«En un bello y dilatado paseo se me ocurren mil ideas aprovechables y útiles. Encerrado en casa, me arruinaría y secaría miserablemente – escribe Walser en «El paseo» -. Para mí pasear no sólo es sano y bello, sino también conveniente y útil. Un paseo me estimula profesionalmente y a la vez me da gusto y alegría en el terreno personal; me recrea y consuela y alegra, es para mí un placer y al mismo tiempo tiene la cualidad de que me excita y acicatea a seguir creando, en tanto que me ofrece como material numerosos objetos pequeños y grandes que, después, en casa, elaboro con celo y diligencia».
Pasea uno con Robert Walser de forma extraordinaria gracias a la mano de Jürg Amann en «Una biografía literaria» (Siruela), donde textos esparcidos por el libro son como piedrecitas en el camino blanco del relato, una vida andando, una vida escribiendo – al final una vida en silencio -, piezas minúsculas recogidas aquí y allá por el biógrafo que van marcando idas y venidas del sendero.
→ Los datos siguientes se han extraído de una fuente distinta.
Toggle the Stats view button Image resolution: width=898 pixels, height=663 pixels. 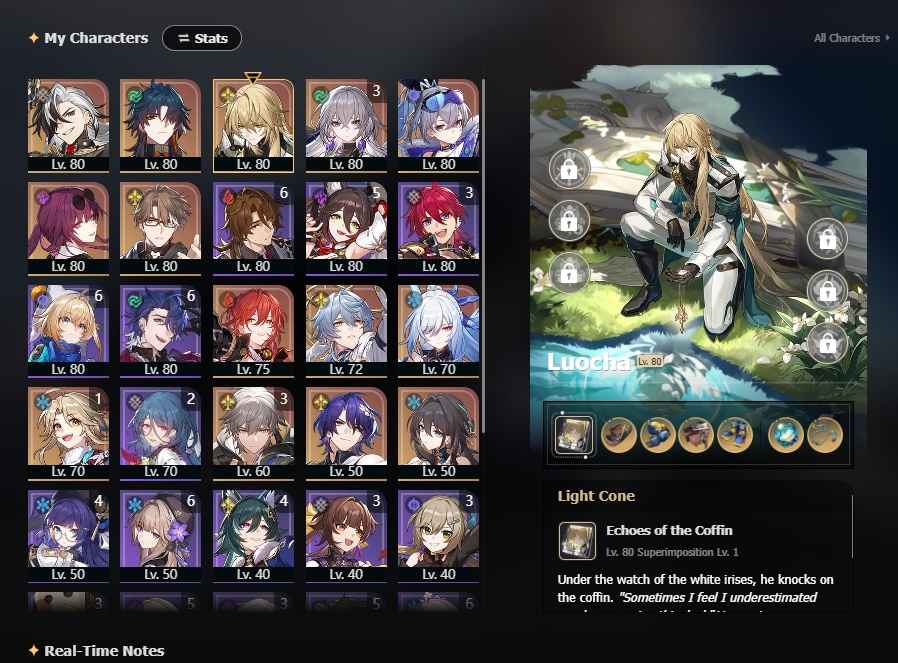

«Al cabo de unos cinco o seis años, el artista, aunque descienda de campesinos – dice Walser hablando sobre Berlín en 1910 -, se sentirá en la gran ciudad como en su casa. Da la impresión de que sus padres vivieron y lo trajeron al mundo allí. Se siente comprometido, endeudado y hermanado con el singular estrépito, fragor y estruendo. Percibe el ajetreo y la agitación como una nebulosa y amada manifestación materna. Ya no piensa en marcharse de nuevo. Le vaya bien o mal, decaiga o progrese, lo mismo da, le «ha atrapado», está cautivo para siempre, le es impoible decir adiós a esta grandiosa agitación».
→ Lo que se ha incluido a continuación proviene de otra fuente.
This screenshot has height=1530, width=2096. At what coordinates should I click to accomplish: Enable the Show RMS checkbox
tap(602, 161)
Es el poderío de las grandes ciudades fascinando siempre a los autores. Dublin en Joyce, Berlín en Döblin, Orán en Camus, Nueva York en Dos Passos. En el caso español, la llegada de Azorín a Madrid en 1896 supone que el ojo del escritor lo mire todo. Se ha abierto la plaza del Callao en 186o; se ha comenzado la construcción del barrio de Salamanca en 1863; se ha instalado el reloj de la Puerta del Sol en 1866; se ha inaugurado la primera línea de tranvías tirados por mulas en 1871; la nueva sede del Ateneo en la calle del Prado es de 1884; se ha proyectado la Gran Vía en 1886 y se han instalado los primeros teléfonos en 1887. El año en que Azorín llega a Madrid puede verse la primera exhibición del cinematógrafo y el primer automóvil en las calles de la capital. La intimidad – recordará luego el escritor en 1952 – irá dejando paso a la «universalidad, multiplicidad y facilidad».
Son las ciudades y los ojos de los artistas: los paseos de los escritores. Las ciudades apenas se mueven, pero los artistas se acercan a ellas hasta tocarlas, dibujarlas, escribir sobre ellas. Quedan sorprendidos, quedan cautivos, como confiesa Walser hablando de Berlín.
(Imágenes:-1.- Robert Walser.-lavozdegalicia/2.-Berlín en 1909.-wikimedia.org)
Siempre están ahí, las ciudades, esperándonos. Y existen, incomprensiblemente, fuera de nosotros, dentro de nosotros. El misterio del tiempo. Y del espacio.